Despite some criticism around its business model and reports of excessive “financial stress” placed on its customers (with late fees reportedly representing almost a quarter of the company’s income), Afterpay came out an unlikely 5th place in the consumer survey, with the payment service provider a local leader in the pillar of Personalisation, as well as a top five performer in in Time and Effort, Expectations and Integrity.

The report’s authors acknowledged the ease of use of Afterpay’s apps, as well as the availability of its services among a large number of online retailers, as critical for the brand in establishing customer solidarity and rapport.

“Behind Afterpay’s network effect is what they describe as a ‘frictionless customer experience’.  The payment method understands customers’ circumstances and helps them obtain what they need,” the report said.

Overall, “seamless digital experiences”  were singled out by the report’s authors as a critical differentiator for brands wanting to make a mark with their CX.

“With evolving customer expectations and an influx of disruptive digital only brands, many Australian organisations are concerned about their digital presence. A digital transformation must be echoed throughout the organisation to allow for a seamless multi-channel experience that reflects the brand’s unique identity.”

“Internally, this involves consolidating and reconfiguring outdated information systems and legacy processes. This empowers staff to provide a brand experience that is tailored to meet customers’ individual needs independent from the channel they choose to engage through.

The community-led engagement model, well practiced by financial sector challengers RACQ insurance, RACV Insurance and NRMA Insurance, was also seen as a critical to reconnecting consumers with the brand, according to Sudeep Gohil, Partner – Customer, Brand and Marketing Advisory, KPMG Australia

“The Customer Experience Excellence (CEE) findings suggest that brands that are community-led, abiding by collective values and playing an active role in the community are likely to engage customers over brands that are focused solely on building their customer base. It’s evident amongst customer experience leaders across industry that holding an altruistic stance has become common practice and therefore organisations that choose not to be community focused risk falling behind in years to come,” Gohil said.

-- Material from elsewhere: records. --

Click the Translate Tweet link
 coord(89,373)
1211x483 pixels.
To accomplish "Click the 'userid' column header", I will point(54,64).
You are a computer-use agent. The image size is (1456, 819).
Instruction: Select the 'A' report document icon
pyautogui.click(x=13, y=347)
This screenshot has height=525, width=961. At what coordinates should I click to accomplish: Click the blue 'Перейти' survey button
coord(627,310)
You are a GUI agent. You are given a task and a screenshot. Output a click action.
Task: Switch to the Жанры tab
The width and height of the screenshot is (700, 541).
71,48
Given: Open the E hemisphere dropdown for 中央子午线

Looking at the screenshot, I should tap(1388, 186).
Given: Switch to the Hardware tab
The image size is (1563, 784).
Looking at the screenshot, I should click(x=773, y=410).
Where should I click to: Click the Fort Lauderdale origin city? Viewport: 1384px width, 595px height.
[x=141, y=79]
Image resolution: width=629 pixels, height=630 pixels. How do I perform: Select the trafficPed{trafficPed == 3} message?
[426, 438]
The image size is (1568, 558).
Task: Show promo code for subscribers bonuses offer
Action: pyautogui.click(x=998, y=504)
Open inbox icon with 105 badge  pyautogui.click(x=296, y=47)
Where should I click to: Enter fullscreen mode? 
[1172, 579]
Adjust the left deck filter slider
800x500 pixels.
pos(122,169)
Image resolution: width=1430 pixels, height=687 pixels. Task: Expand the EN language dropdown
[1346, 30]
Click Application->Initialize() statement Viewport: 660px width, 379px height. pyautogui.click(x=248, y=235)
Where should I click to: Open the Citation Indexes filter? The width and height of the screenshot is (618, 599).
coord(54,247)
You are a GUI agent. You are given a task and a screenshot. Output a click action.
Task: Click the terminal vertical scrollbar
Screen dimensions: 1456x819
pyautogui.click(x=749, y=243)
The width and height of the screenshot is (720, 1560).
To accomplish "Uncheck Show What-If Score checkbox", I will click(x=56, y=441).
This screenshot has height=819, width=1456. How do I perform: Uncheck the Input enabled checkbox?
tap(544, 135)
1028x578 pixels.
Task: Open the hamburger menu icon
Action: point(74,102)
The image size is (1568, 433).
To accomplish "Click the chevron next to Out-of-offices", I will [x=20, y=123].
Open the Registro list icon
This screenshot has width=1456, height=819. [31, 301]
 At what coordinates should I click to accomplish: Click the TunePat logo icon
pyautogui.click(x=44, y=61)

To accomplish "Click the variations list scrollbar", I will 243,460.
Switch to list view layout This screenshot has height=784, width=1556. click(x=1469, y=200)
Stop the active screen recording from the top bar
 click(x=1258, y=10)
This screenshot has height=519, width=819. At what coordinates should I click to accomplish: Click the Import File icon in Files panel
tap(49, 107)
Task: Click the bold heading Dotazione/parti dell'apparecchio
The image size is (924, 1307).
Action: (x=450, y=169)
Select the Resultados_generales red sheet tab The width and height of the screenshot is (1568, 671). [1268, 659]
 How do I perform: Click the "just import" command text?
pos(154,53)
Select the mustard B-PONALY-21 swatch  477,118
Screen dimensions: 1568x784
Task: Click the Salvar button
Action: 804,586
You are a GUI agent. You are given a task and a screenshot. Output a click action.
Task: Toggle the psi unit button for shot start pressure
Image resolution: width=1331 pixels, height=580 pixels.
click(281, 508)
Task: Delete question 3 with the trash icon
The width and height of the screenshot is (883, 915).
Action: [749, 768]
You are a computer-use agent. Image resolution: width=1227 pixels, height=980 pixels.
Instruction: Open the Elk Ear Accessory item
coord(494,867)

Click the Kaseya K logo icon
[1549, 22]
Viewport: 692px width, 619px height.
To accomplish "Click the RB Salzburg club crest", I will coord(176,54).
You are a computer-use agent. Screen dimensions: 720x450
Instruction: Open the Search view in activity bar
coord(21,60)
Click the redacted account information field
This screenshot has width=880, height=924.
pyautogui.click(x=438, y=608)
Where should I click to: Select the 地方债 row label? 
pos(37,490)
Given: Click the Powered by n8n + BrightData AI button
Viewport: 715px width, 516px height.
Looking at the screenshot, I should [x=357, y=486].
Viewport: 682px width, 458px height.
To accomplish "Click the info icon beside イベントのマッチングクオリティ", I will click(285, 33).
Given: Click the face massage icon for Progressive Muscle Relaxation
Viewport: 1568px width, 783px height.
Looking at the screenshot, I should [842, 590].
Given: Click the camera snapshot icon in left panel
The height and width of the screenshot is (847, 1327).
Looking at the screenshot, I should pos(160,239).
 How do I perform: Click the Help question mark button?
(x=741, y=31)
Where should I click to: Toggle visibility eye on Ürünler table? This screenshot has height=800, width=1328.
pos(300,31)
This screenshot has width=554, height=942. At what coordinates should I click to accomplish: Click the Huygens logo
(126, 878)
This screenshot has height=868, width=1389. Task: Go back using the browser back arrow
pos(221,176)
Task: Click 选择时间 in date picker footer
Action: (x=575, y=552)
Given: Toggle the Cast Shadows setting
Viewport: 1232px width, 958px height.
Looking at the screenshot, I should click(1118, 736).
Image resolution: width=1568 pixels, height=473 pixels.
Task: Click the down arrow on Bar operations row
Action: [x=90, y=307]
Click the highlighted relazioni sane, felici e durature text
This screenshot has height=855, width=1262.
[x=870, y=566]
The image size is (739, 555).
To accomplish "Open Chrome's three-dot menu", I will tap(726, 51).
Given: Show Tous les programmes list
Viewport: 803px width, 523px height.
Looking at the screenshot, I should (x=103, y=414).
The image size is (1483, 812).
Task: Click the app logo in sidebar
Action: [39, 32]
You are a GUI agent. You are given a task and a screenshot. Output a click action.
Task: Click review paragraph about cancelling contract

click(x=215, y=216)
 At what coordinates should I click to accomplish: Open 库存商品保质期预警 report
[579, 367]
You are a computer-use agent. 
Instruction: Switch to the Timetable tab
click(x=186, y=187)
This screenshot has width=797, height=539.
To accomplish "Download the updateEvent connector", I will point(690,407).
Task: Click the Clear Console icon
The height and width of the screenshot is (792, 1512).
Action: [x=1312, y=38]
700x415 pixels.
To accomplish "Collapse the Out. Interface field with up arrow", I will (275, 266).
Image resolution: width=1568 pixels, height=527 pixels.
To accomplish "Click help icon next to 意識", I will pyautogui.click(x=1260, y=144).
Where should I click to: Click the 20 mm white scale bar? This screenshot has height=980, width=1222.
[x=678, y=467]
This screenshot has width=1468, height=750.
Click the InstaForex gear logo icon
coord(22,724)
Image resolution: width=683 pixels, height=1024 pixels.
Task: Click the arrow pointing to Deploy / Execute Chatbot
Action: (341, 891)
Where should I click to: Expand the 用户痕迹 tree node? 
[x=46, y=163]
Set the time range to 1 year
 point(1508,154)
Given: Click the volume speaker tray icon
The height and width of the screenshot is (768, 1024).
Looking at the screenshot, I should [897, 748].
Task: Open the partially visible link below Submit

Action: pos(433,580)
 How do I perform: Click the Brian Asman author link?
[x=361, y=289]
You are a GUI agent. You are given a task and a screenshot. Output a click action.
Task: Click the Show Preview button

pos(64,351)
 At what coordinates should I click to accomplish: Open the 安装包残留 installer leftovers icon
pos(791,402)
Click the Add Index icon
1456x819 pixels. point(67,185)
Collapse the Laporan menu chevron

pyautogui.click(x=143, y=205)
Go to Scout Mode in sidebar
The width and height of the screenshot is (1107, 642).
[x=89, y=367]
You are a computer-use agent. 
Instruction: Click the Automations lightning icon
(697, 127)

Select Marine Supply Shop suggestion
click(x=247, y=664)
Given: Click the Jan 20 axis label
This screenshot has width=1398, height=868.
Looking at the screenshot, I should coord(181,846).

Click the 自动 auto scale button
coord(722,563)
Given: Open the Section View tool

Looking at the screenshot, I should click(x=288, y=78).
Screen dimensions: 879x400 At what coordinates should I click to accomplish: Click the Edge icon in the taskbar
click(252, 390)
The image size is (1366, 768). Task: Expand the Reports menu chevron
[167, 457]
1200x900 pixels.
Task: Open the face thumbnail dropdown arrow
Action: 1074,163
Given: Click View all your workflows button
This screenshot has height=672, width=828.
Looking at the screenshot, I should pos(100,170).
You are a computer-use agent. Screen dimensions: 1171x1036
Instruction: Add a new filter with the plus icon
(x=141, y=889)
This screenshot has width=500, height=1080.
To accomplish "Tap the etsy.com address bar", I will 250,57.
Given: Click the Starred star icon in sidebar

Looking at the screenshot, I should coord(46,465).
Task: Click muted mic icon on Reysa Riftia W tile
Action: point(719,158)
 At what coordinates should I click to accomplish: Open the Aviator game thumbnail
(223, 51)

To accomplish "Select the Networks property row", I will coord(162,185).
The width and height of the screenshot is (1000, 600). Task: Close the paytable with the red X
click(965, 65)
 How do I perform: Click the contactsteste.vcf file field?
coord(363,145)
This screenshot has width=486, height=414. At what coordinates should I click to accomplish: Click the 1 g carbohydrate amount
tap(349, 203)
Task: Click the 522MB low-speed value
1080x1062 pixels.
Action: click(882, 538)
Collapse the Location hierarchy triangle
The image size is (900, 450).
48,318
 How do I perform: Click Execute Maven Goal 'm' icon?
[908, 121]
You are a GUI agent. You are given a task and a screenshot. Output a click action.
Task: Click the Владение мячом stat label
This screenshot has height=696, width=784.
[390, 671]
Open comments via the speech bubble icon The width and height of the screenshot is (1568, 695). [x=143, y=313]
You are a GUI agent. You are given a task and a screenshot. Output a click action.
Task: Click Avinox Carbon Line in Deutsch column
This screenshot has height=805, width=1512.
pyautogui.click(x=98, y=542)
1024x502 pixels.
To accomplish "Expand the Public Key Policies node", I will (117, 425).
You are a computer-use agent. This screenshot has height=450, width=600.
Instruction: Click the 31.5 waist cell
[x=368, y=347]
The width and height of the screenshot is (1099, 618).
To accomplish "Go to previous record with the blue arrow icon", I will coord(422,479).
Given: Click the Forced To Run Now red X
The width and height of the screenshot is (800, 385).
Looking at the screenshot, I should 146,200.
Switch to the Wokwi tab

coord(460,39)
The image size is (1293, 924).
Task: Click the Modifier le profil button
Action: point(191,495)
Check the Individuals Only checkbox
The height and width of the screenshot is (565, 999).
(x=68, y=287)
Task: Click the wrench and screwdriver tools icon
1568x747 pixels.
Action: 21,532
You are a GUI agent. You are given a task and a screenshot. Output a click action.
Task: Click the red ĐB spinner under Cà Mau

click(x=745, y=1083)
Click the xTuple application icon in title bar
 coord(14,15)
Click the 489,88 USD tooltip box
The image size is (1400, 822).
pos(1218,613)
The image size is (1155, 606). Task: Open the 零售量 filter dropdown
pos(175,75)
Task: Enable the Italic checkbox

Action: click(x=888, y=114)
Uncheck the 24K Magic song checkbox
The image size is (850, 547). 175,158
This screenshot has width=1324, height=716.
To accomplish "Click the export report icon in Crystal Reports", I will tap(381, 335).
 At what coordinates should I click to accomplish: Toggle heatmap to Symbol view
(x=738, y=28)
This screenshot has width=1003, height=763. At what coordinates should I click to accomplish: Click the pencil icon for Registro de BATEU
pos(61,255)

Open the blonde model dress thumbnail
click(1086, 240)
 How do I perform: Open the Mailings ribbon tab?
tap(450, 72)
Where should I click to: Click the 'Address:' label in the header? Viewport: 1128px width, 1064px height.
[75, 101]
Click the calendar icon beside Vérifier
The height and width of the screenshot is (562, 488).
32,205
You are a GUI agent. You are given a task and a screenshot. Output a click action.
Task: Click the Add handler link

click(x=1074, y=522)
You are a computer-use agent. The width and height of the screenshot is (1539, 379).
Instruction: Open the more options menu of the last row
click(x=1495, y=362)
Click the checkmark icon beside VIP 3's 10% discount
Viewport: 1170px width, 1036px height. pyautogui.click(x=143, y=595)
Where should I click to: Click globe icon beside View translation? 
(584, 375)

However, KPMG’s partner in charge of customer, brand and marketing advisory, Amanda Hicks, said Australian businesses, compared to their international counterparts, are struggling to deliver a high-value customer experience, often burdened by legacy processes that stifle innovation.

“Responsibility for the customer experience of each channel sits in siloed business units in many Australian companies. This means there’s a lack of overall strategy, or indeed a sense of what ‘the big picture’ looks like,” Hicks said.

“Customer experience has been heightened as a topical conversation in the Australian market through increased attention over the past 18 months in areas as diverse as aged care and financial services. Traditional Australian organisations, which are often tied to legacy ways of working, are struggling to match the digital experience offered by new market entrants. The future challenge for these organisations will be successfully translating their physical presence into a digital blueprint that captures the essence of their brand.”

KPMG’s annual report surveyed 2,500 Australian consumers about their interactions with more than 110 brands, both local and international. This year’s average score was 7.14 out of 10 in the local market, with around three-quarters of brands clustered in the 6.5-7.5 range – no single local brand scored more than 7.83 for their overall brand CX.